The three bonus songs are “Adnis,” “MaNyfaCedGod,” and “Blue Freestyle/We Family”. All 3 songs create unique moments but it was “Blue Freestyle/We Family” in particular that caught the interest of the Nigerian internet and we’ll explain why. JAY-Z rapped:

I got bloodlines in Benin, that explains the voodoo /
Got poison in my pen, thank god for Lulu /
And thank the heavens for BB, her Creole roots run deeply /

Already ahead of your end, in the foreign bumping Fela, feel me? /
Was out in Havana when that had that banned forever, feel me? /
Fuck embargoes, I’m a narco /
Colombian ties, shout out to Dapo /
OG Juan also


The theme of the record is the importance of family, not just JAY-Z’s nuclear family the Carters, but the black family as a whole that he’s now extended to Africans, it seems.

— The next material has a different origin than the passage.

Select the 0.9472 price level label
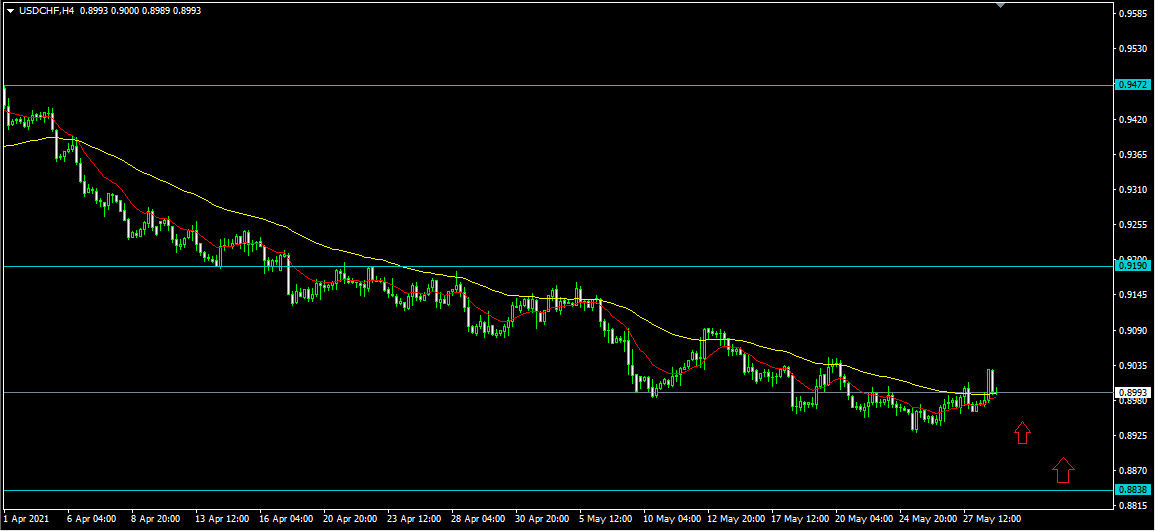This screenshot has height=531, width=1156. pyautogui.click(x=1132, y=86)
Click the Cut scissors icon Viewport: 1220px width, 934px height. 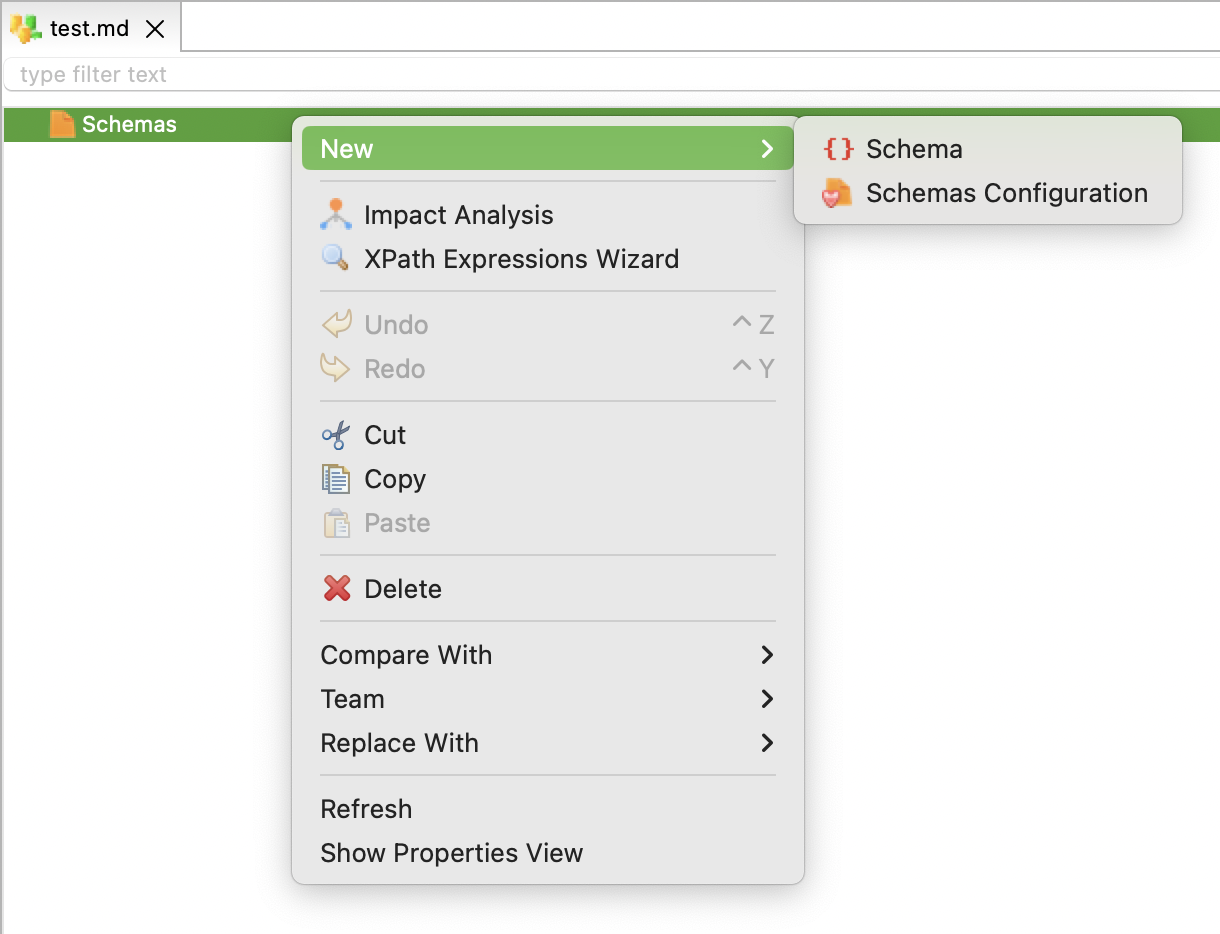pos(336,434)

JAY-Z might be the head of his own famous household but, if you listen to his raps, you’d see that his wife Beyoncé is actually ahead of her powerful partner spiritually. On “Family Feud, also off 4:44, Jay rapped: ‘I told my wife this spiritual shit really works’, implying that he’s seeing results now that he’s taking her advice on spirituality.

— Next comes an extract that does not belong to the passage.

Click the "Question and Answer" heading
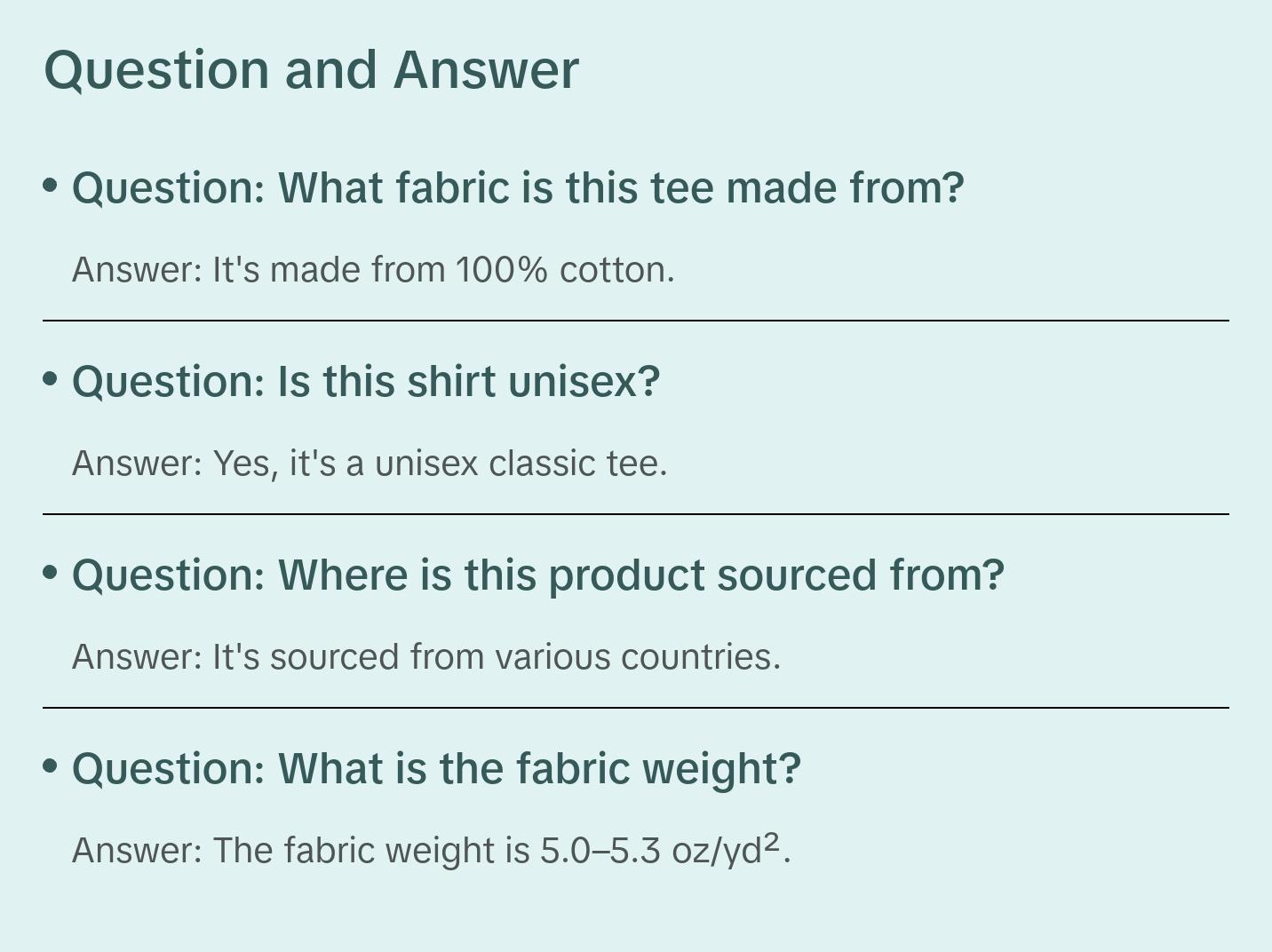 pos(311,70)
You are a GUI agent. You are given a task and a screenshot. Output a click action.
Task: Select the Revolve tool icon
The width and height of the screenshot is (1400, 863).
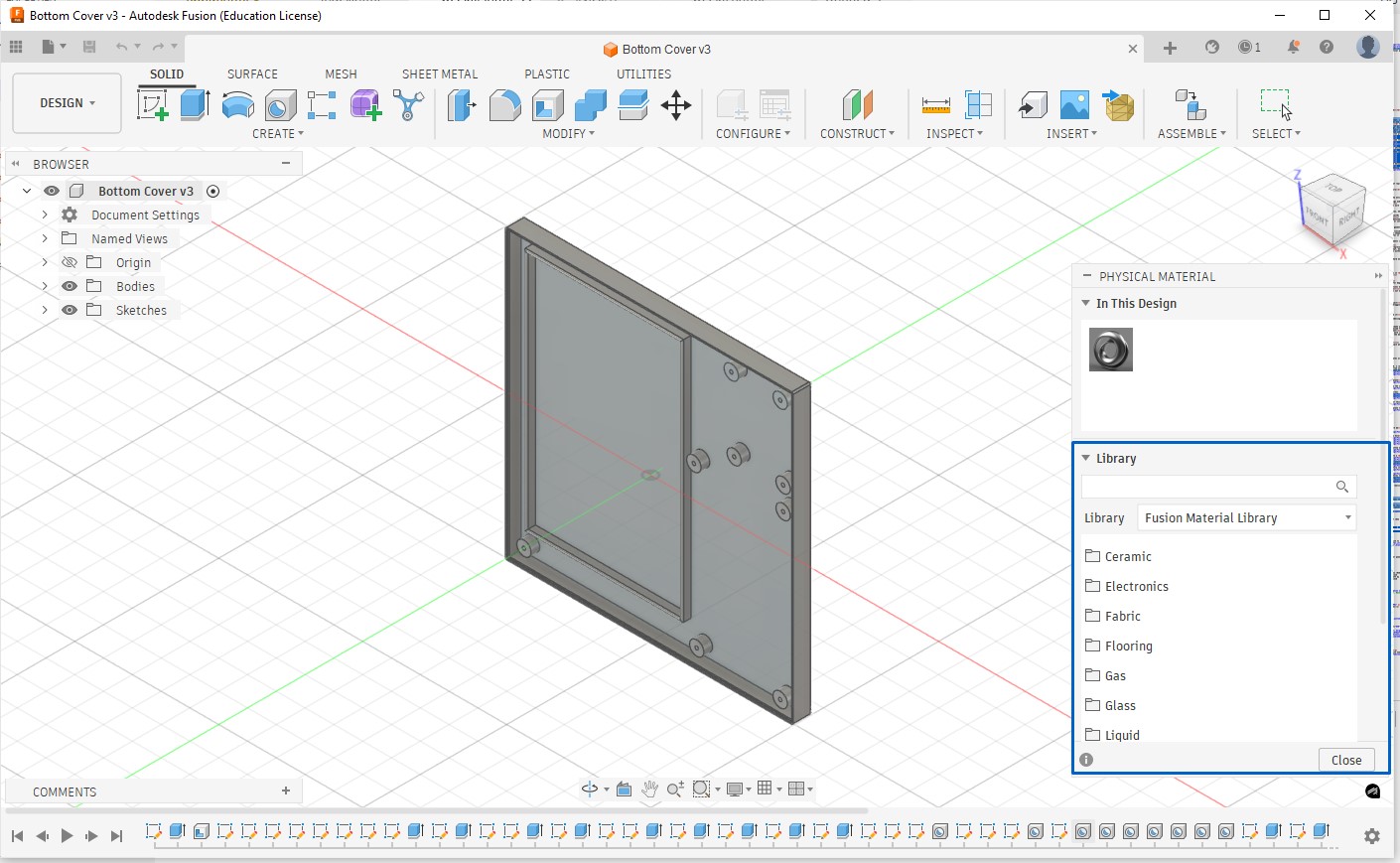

Beyonce’s West Africa-themed baby shower

The Carters seem to have collectively linked their spirituality to the Motherland. Beyoncé’s grandmother was a Louisiana native and Creole, over the years, the singer has been able to trace her ancestry through her. In tracing her Creole ancestry beyond Louisiana, Beyoncé has gone deeper into Haitian culture, in general, and gotten more spiritually in tune with voodoo and other West African deities – it’s evident in her music and imagery. With that line, JAY-Z seems to be thanking Beyoncé for helping him find his own path and crediting his musical genius to his African roots.


JAY-Z raps about listening to Fela’s music in a foreign car, it might be really cool to listen to Nigerian music right now but the rapper’s familiarity with Fela’s music and his legacy goes way back. In 2009, along with Will and Jada Pinkett Smith, Jay became a producer on “Fela!”, a Broadway musical celebrating the work of the late, great Nigerian superstar.

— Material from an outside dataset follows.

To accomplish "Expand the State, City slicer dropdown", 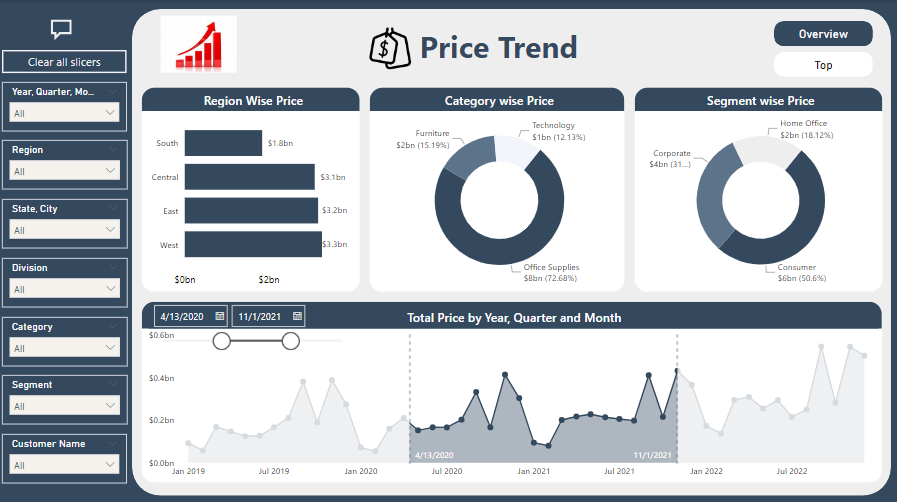I will point(110,230).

In an interview, around the time the musical was announced, Jay explained the reason why he got involved with “Fela!”: “It’s an inspiration, about the power of music. Here’s a guy that’s on the other side of the world who was influenced by James Brown, who takes this thing and makes his own sort of genre of music. I just think it’s fascinating.” The fascination continued on the 4:44 album.


JAY-Z also shouts out a certain Dapo, which seemed to fit into his other lines hailing his other foreign connects. Before Mo’Hits disintegrated, Kanye West brought Don Jazzy and D’banj into the Roc family and that’s how the iconic picture of Don Jazzy, Kanye and Jay came about and how Don Jazzy ended up working on the Watch The Throne album.

The most obvious explanation for this line is therefore that JAY-Z had kept in touch with D’banj (real name Oladapo Daniel Oyebanjo) and was shouting him out but what are the chances of that happening? Ever since D’banj’s GOOD Music deal collapsed, there has been no link between him and JAY-Z, at least not publicly. Besides, even if they were still in communication, when letting the world know that he knows D’banj, why would JAY-Z be calling D’banj anything other than what the world knows – his stage name.

That leaves us with another Dapo, who is associated closely to Hov and Roc Nation – Dapo Awofisayo.